Similar to the wave of human hair in the wind, spins in a solid can also wave under the influence of external perturbations. Such a wave-like collective motion of spins is called a spin wave. Usually, spin waves with a wide frequency range are superposed and form a wave packet. Recently, physicists have found a method to split spin waves into a comb-like pattern using a curling magnetic structure. Such a spin-wave frequency comb can serve as a ruler to calibrate the wave frequency and allow the detection of complex magnetic textures in a physical system.

The concept of a frequency comb can be traced back to the textbooks of general physics. It is known that an electromagnetic wave bouncing back and forth between two mirror planes can only take discrete frequencies. Each allowable frequency mode represents a standing wave mode between the two mirrors. Based on this principle, scientists have invented a laser source to produce a series of optical pulses, with equal spacing of frequency.
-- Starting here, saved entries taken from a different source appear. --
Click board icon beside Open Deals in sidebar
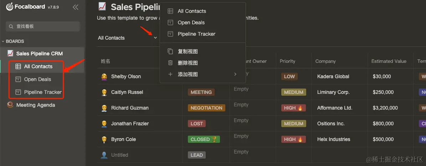 click(x=18, y=80)
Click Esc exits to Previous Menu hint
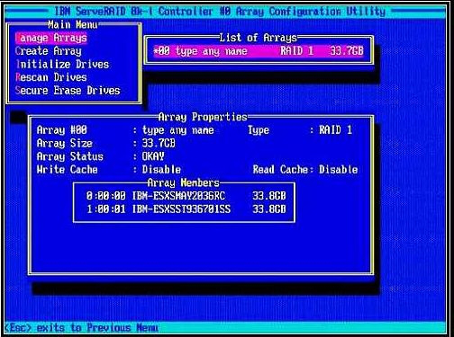454x337 pixels. click(81, 327)
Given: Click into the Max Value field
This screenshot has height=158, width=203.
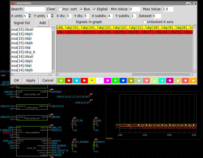Looking at the screenshot, I should click(x=168, y=9).
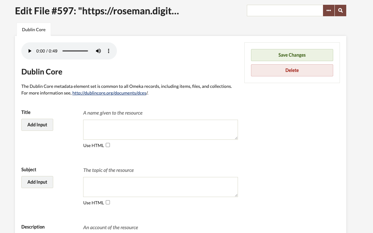Open advanced search options ellipsis button
This screenshot has width=373, height=233.
tap(329, 11)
This accomplishment has evaluated the high-precession measurement of time and frequency, from atomic clocks in space to frequency rulers in the lab. In 2005, one-half of the Nobel Prize in Physics was awarded to John Hall and Theodor Hänsch "for their contributions to the development of laser-based precision spectroscopy, including the optical frequency comb technique."
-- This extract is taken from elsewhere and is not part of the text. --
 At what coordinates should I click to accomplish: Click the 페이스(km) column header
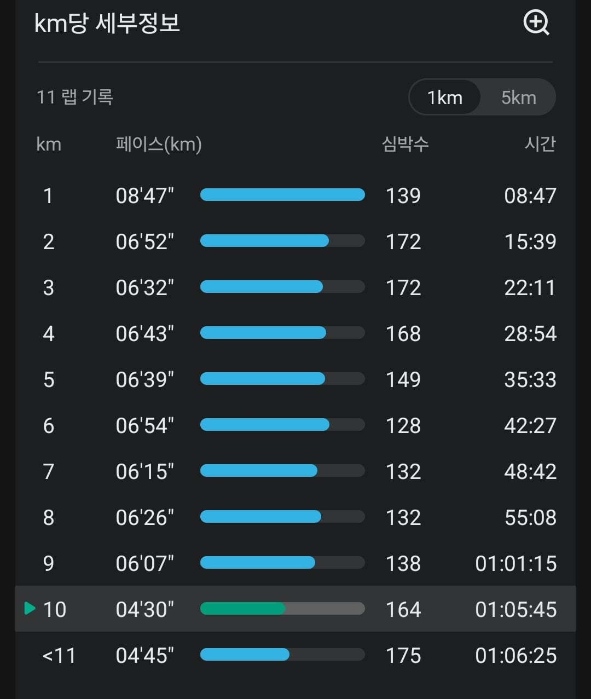(x=159, y=145)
Spin waves have many similarities with electromagnetic waves. They can reflect and transmit at the interface of two magnetic media obeying the law of reflection and transmission. It also has particle-like properties, which can condense at low temperatures. However, despite these analogs, it is very challenging to generate a spin-wave frequency comb, because the nonlinearity required to generate it is usually very weak in magnetic systems.

Now, in collaboration with physicists from University of Electronic Science and Technology of China and Utrecht University, we have overcome this challenge by studying spin wave transmission across a magnetic texture, so-called skyrmions (magnetic curling structures with large spin variation in space near the core). Here, we first apply a strong perturbation to excite spin waves remotely. When the spin waves propagate toward and interact with the skyrmion, an internal breathing mode of skyrmions was excited. Due to the strong driving, the incoming spin wave combines with the breathing mode to produce both sum-frequency and difference-frequency modes. A cascade to produce more frequency modes occurs when we increase the driving power. Finally, an evenly spacing spin-wave frequency comb is generated, where the frequency spacing is equal to the breathing mode of skyrmions.
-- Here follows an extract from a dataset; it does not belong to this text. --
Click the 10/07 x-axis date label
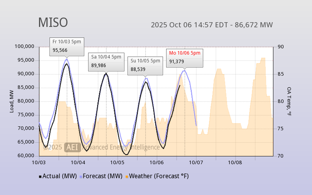Viewport: 312px width, 195px height. coord(196,162)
The physical principle of our findings can be extended to other magnetic textures, such as magnetic domain walls, vortices and antiskyrmions. The frequency spacing inside comb can be tuned from the megahertz to the gigahertz regime by both magnetic and electric controls. In the future, we would like to study the applications of this frequency comb as a ruler to calibrate the wave frequency and as a synthesizer to combine the spin-waves over a broad range of spectral frequencies. The spin-wave frequency comb is also potentially useful for detecting magnetic textures. Here, the spin-wave modes inside the frequency comb may interfere when passing through a magnetic texture. By analyzing the interference pattern, we can extract the information of magnetic textures.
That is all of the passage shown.